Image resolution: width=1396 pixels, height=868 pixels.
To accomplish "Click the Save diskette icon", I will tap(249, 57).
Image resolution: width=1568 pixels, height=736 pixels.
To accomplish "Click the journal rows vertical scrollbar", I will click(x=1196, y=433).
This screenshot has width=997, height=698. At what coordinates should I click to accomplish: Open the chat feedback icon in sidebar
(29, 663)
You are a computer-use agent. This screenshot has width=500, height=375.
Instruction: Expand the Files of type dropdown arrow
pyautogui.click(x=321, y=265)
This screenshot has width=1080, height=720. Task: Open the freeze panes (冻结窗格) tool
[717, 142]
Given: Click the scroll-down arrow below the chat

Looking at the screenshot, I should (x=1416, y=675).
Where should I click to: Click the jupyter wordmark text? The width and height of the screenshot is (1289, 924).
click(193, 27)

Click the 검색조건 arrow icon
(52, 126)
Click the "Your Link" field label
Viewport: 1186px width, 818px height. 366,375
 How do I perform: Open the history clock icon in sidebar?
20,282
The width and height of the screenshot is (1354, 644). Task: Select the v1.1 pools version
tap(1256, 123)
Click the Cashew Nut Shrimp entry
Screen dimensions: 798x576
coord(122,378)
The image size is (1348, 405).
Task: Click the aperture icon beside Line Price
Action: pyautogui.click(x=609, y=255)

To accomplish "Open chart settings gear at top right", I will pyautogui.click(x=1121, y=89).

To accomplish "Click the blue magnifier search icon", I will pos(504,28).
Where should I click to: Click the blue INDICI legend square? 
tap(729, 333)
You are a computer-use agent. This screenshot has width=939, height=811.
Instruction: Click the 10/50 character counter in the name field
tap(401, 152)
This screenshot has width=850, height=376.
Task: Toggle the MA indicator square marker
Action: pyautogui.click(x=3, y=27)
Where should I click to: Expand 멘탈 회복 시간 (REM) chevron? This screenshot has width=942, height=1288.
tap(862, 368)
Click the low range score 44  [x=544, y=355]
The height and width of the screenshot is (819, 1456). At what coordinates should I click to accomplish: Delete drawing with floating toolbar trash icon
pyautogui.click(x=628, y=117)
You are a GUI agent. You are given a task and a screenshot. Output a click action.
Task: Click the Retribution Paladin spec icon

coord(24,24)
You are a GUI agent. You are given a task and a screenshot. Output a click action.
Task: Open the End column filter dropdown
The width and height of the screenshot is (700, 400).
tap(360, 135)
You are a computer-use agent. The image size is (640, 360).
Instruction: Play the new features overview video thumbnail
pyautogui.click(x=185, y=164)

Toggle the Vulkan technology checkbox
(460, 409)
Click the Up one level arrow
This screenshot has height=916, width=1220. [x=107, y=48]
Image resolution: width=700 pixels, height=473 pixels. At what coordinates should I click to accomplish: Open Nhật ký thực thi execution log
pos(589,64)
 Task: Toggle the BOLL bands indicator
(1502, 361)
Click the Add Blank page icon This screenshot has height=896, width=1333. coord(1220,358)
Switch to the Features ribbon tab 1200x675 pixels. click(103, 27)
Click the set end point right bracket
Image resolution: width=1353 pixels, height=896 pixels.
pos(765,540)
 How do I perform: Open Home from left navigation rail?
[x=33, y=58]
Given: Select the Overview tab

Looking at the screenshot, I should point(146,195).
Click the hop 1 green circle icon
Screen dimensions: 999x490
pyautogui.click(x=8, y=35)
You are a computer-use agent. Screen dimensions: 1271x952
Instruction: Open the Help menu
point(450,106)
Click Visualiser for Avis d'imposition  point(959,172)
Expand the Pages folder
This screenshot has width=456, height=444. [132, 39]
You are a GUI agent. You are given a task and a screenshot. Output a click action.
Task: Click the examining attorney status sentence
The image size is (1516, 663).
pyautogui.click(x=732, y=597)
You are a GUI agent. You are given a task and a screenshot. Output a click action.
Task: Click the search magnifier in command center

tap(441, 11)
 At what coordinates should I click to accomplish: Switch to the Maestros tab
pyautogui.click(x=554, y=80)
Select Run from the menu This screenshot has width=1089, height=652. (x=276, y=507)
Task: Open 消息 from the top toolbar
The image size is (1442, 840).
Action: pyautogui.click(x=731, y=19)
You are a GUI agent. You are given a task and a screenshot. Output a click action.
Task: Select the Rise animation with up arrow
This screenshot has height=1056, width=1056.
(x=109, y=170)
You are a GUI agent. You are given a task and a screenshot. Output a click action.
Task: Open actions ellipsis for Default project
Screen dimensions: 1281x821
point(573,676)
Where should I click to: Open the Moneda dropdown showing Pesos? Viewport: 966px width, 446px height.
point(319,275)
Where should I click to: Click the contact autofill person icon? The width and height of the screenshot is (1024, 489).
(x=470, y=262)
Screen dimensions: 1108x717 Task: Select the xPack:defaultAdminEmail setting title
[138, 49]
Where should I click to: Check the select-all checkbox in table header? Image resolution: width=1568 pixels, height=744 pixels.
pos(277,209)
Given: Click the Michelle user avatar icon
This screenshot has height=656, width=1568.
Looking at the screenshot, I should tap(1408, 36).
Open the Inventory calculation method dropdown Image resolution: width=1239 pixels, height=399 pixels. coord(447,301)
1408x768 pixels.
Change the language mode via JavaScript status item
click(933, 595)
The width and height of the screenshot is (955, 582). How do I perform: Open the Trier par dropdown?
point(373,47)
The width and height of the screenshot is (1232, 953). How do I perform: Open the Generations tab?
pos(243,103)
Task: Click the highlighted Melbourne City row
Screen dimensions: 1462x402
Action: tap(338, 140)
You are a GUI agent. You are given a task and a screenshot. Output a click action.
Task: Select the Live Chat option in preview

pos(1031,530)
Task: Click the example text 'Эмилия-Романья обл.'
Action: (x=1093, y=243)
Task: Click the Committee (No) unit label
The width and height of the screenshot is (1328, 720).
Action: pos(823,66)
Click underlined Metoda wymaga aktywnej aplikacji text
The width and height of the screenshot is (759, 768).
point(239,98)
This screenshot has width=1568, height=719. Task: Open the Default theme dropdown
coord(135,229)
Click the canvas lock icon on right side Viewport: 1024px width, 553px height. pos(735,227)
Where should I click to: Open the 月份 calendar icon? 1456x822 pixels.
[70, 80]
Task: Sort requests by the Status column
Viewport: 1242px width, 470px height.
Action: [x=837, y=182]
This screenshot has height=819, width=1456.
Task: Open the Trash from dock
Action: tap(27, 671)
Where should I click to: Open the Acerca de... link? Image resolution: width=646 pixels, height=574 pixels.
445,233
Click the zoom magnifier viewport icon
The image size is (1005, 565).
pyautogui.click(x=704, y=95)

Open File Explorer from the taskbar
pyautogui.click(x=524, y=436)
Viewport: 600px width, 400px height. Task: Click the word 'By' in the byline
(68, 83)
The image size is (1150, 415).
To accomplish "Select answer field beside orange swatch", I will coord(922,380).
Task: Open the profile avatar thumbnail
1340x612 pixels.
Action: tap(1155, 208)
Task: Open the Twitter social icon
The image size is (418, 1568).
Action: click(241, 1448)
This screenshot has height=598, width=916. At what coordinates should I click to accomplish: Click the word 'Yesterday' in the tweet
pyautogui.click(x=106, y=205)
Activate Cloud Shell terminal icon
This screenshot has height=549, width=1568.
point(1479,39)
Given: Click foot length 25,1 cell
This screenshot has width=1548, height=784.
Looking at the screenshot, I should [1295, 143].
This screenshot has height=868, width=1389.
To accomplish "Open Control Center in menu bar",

▸ Exercise details: Could you copy every one of the records above word for word, keeping each line as it stands?

▸ Solution for this exercise:
Image resolution: width=1396 pixels, height=868 pixels.
To accomplish "Click the Save diskette icon", I will tap(249, 57).
Image resolution: width=1568 pixels, height=736 pixels.
To accomplish "Click the journal rows vertical scrollbar", I will click(x=1196, y=433).
This screenshot has width=997, height=698. At what coordinates should I click to accomplish: Open the chat feedback icon in sidebar
(29, 663)
You are a computer-use agent. This screenshot has width=500, height=375.
Instruction: Expand the Files of type dropdown arrow
pyautogui.click(x=321, y=265)
This screenshot has width=1080, height=720. Task: Open the freeze panes (冻结窗格) tool
[717, 142]
Given: Click the scroll-down arrow below the chat

Looking at the screenshot, I should (x=1416, y=675).
Where should I click to: Click the jupyter wordmark text? The width and height of the screenshot is (1289, 924).
click(193, 27)

Click the 검색조건 arrow icon
(52, 126)
Click the "Your Link" field label
Viewport: 1186px width, 818px height. 366,375
 How do I perform: Open the history clock icon in sidebar?
20,282
The width and height of the screenshot is (1354, 644). Task: Select the v1.1 pools version
tap(1256, 123)
Click the Cashew Nut Shrimp entry
Screen dimensions: 798x576
coord(122,378)
The image size is (1348, 405).
Task: Click the aperture icon beside Line Price
Action: pyautogui.click(x=609, y=255)

To accomplish "Open chart settings gear at top right", I will pyautogui.click(x=1121, y=89).

To accomplish "Click the blue magnifier search icon", I will pos(504,28).
Where should I click to: Click the blue INDICI legend square? 
tap(729, 333)
You are a computer-use agent. This screenshot has width=939, height=811.
Instruction: Click the 10/50 character counter in the name field
tap(401, 152)
This screenshot has width=850, height=376.
Task: Toggle the MA indicator square marker
Action: pyautogui.click(x=3, y=27)
Where should I click to: Expand 멘탈 회복 시간 (REM) chevron? This screenshot has width=942, height=1288.
tap(862, 368)
Click the low range score 44  [x=544, y=355]
The height and width of the screenshot is (819, 1456). At what coordinates should I click to accomplish: Delete drawing with floating toolbar trash icon
pyautogui.click(x=628, y=117)
You are a GUI agent. You are given a task and a screenshot. Output a click action.
Task: Click the Retribution Paladin spec icon

coord(24,24)
You are a GUI agent. You are given a task and a screenshot. Output a click action.
Task: Open the End column filter dropdown
The width and height of the screenshot is (700, 400).
tap(360, 135)
You are a computer-use agent. The image size is (640, 360).
Instruction: Play the new features overview video thumbnail
pyautogui.click(x=185, y=164)

Toggle the Vulkan technology checkbox
(460, 409)
Click the Up one level arrow
This screenshot has height=916, width=1220. [x=107, y=48]
Image resolution: width=700 pixels, height=473 pixels. At what coordinates should I click to accomplish: Open Nhật ký thực thi execution log
pos(589,64)
 Task: Toggle the BOLL bands indicator
(1502, 361)
Click the Add Blank page icon This screenshot has height=896, width=1333. coord(1220,358)
Switch to the Features ribbon tab 1200x675 pixels. click(103, 27)
Click the set end point right bracket
Image resolution: width=1353 pixels, height=896 pixels.
pos(765,540)
 How do I perform: Open Home from left navigation rail?
[x=33, y=58]
Given: Select the Overview tab

Looking at the screenshot, I should point(146,195).
Click the hop 1 green circle icon
Screen dimensions: 999x490
pyautogui.click(x=8, y=35)
You are a computer-use agent. Screen dimensions: 1271x952
Instruction: Open the Help menu
point(450,106)
Click Visualiser for Avis d'imposition  point(959,172)
Expand the Pages folder
This screenshot has width=456, height=444. [132, 39]
You are a GUI agent. You are given a task and a screenshot. Output a click action.
Task: Click the examining attorney status sentence
The image size is (1516, 663).
pyautogui.click(x=732, y=597)
You are a GUI agent. You are given a task and a screenshot. Output a click action.
Task: Click the search magnifier in command center

tap(441, 11)
 At what coordinates should I click to accomplish: Switch to the Maestros tab
pyautogui.click(x=554, y=80)
Select Run from the menu This screenshot has width=1089, height=652. (x=276, y=507)
Task: Open 消息 from the top toolbar
The image size is (1442, 840).
Action: pyautogui.click(x=731, y=19)
You are a GUI agent. You are given a task and a screenshot. Output a click action.
Task: Select the Rise animation with up arrow
This screenshot has height=1056, width=1056.
(x=109, y=170)
You are a GUI agent. You are given a task and a screenshot. Output a click action.
Task: Open actions ellipsis for Default project
Screen dimensions: 1281x821
point(573,676)
Where should I click to: Open the Moneda dropdown showing Pesos? Viewport: 966px width, 446px height.
point(319,275)
Where should I click to: Click the contact autofill person icon? The width and height of the screenshot is (1024, 489).
(x=470, y=262)
Screen dimensions: 1108x717 Task: Select the xPack:defaultAdminEmail setting title
[138, 49]
Where should I click to: Check the select-all checkbox in table header? Image resolution: width=1568 pixels, height=744 pixels.
pos(277,209)
Given: Click the Michelle user avatar icon
This screenshot has height=656, width=1568.
Looking at the screenshot, I should tap(1408, 36).
Open the Inventory calculation method dropdown Image resolution: width=1239 pixels, height=399 pixels. coord(447,301)
1408x768 pixels.
Change the language mode via JavaScript status item
click(933, 595)
The width and height of the screenshot is (955, 582). How do I perform: Open the Trier par dropdown?
point(373,47)
The width and height of the screenshot is (1232, 953). How do I perform: Open the Generations tab?
pos(243,103)
Task: Click the highlighted Melbourne City row
Screen dimensions: 1462x402
Action: tap(338, 140)
You are a GUI agent. You are given a task and a screenshot. Output a click action.
Task: Select the Live Chat option in preview

pos(1031,530)
Task: Click the example text 'Эмилия-Романья обл.'
Action: (x=1093, y=243)
Task: Click the Committee (No) unit label
The width and height of the screenshot is (1328, 720).
Action: pos(823,66)
Click underlined Metoda wymaga aktywnej aplikacji text
The width and height of the screenshot is (759, 768).
point(239,98)
This screenshot has width=1568, height=719. Task: Open the Default theme dropdown
coord(135,229)
Click the canvas lock icon on right side Viewport: 1024px width, 553px height. pos(735,227)
Where should I click to: Open the 月份 calendar icon? 1456x822 pixels.
[70, 80]
Task: Sort requests by the Status column
Viewport: 1242px width, 470px height.
Action: [x=837, y=182]
This screenshot has height=819, width=1456.
Task: Open the Trash from dock
Action: tap(27, 671)
Where should I click to: Open the Acerca de... link? Image resolution: width=646 pixels, height=574 pixels.
445,233
Click the zoom magnifier viewport icon
The image size is (1005, 565).
pyautogui.click(x=704, y=95)

Open File Explorer from the taskbar
pyautogui.click(x=524, y=436)
Viewport: 600px width, 400px height. Task: Click the word 'By' in the byline
(68, 83)
The image size is (1150, 415).
To accomplish "Select answer field beside orange swatch", I will coord(922,380).
Task: Open the profile avatar thumbnail
1340x612 pixels.
Action: tap(1155, 208)
Task: Open the Twitter social icon
The image size is (418, 1568).
Action: click(241, 1448)
This screenshot has height=598, width=916. At what coordinates should I click to accomplish: Click the word 'Yesterday' in the tweet
pyautogui.click(x=106, y=205)
Activate Cloud Shell terminal icon
This screenshot has height=549, width=1568.
point(1479,39)
Given: Click foot length 25,1 cell
This screenshot has width=1548, height=784.
Looking at the screenshot, I should [1295, 143].
This screenshot has height=868, width=1389.
To accomplish "Open Control Center in menu bar",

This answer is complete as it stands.